The newly launched BondDesk Market Transparency Report, which gets posted as a PDF on the BondDesk website's homepage, focuses exclusively on corporate bond trading activity among retail investors. The report is designed to help them and their advisors gain a better understanding of this massive and complicated area of the fixed-income market.
"A unique aspect of this report is that it is directed at retailers, meaning folks who take relatively small positions in bonds. That's really what distinguishes this report from lots of other fixed-income reports that are focused on the wholesale market," said Yuval Bar-Or, author of the book, "Play to Prosper: The Small Investor's Survival Guide," and an adjunct professor of finance at Johns Hopkins University's Carey Business School in Baltimore, in a phone interview.
"Big institutions typically buy bonds in the area of $100 million. Here, we're looking at small purchases of maybe five or seven or 11 bonds, up to 100, which would be initiated by the average person on the street either directly or as recommended by a financial advisor," Bar-Or added.

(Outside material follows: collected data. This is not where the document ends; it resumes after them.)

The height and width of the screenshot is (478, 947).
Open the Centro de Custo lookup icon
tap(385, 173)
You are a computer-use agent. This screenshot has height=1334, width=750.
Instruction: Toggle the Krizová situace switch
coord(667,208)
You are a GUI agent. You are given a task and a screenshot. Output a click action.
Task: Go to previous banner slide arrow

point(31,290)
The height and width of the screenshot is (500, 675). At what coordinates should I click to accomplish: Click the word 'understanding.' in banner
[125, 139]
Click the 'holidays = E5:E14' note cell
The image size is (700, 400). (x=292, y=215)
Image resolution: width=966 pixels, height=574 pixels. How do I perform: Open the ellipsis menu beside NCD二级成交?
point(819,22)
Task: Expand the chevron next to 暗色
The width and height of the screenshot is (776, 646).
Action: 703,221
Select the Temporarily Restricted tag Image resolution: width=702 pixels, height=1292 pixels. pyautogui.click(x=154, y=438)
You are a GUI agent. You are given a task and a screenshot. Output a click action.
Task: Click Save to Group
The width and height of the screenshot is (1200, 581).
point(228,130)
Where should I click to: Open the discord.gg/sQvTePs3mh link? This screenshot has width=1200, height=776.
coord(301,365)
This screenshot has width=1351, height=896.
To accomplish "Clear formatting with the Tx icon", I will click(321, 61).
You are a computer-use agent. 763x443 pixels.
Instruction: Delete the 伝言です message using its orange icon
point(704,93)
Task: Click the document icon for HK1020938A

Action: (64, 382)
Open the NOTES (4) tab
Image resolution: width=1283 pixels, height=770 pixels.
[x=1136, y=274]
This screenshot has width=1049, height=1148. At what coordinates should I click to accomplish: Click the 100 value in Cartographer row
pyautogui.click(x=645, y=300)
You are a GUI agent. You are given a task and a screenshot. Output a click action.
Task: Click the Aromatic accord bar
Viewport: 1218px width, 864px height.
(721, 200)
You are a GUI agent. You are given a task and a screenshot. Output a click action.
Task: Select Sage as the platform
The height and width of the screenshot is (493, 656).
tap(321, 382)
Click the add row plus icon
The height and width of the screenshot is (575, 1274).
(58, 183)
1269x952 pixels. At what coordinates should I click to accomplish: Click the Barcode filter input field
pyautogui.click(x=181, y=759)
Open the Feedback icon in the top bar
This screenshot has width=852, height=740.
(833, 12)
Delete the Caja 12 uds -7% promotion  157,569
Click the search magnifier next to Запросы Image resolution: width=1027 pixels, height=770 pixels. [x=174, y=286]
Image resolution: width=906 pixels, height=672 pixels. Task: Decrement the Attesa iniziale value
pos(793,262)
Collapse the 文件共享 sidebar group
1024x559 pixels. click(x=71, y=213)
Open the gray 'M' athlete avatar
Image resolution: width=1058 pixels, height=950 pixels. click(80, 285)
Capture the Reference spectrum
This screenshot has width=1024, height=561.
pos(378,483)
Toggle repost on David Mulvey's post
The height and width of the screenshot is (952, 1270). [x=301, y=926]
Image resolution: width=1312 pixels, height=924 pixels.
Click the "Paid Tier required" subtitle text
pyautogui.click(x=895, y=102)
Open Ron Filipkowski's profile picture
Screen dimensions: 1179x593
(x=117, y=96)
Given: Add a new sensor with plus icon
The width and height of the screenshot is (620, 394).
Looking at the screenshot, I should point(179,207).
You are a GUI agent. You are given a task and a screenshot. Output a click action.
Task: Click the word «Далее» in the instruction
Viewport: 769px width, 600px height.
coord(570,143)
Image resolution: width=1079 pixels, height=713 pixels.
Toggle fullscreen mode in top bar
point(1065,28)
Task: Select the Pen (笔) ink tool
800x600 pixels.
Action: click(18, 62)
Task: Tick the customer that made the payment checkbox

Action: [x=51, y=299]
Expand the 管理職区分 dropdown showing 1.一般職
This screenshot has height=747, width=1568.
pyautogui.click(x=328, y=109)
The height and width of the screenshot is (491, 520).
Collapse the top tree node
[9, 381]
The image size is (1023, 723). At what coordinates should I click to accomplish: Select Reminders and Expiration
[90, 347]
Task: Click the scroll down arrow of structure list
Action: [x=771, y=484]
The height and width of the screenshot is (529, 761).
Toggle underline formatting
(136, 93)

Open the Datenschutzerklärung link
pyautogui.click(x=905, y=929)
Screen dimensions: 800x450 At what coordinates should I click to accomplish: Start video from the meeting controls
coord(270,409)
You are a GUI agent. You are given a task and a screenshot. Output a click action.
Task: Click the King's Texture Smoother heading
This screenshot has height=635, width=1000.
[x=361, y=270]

Regulators define retail trades as "odd?lot transactions" under 100 bonds, which are equal to less than $100,000 par value. But while the retail market is much smaller than the institutional market on a par value basis, it accounts for roughly 75% of the trades that occur in the marketplace. The Market Transparency Report intends, as the title suggests, to provide transparency into the dynamics of the corporate bond market for retail investors. It describes trends in the market, including trading volumes, most active issuers, yield and spread movements, and significant credit downgrades and upgrades.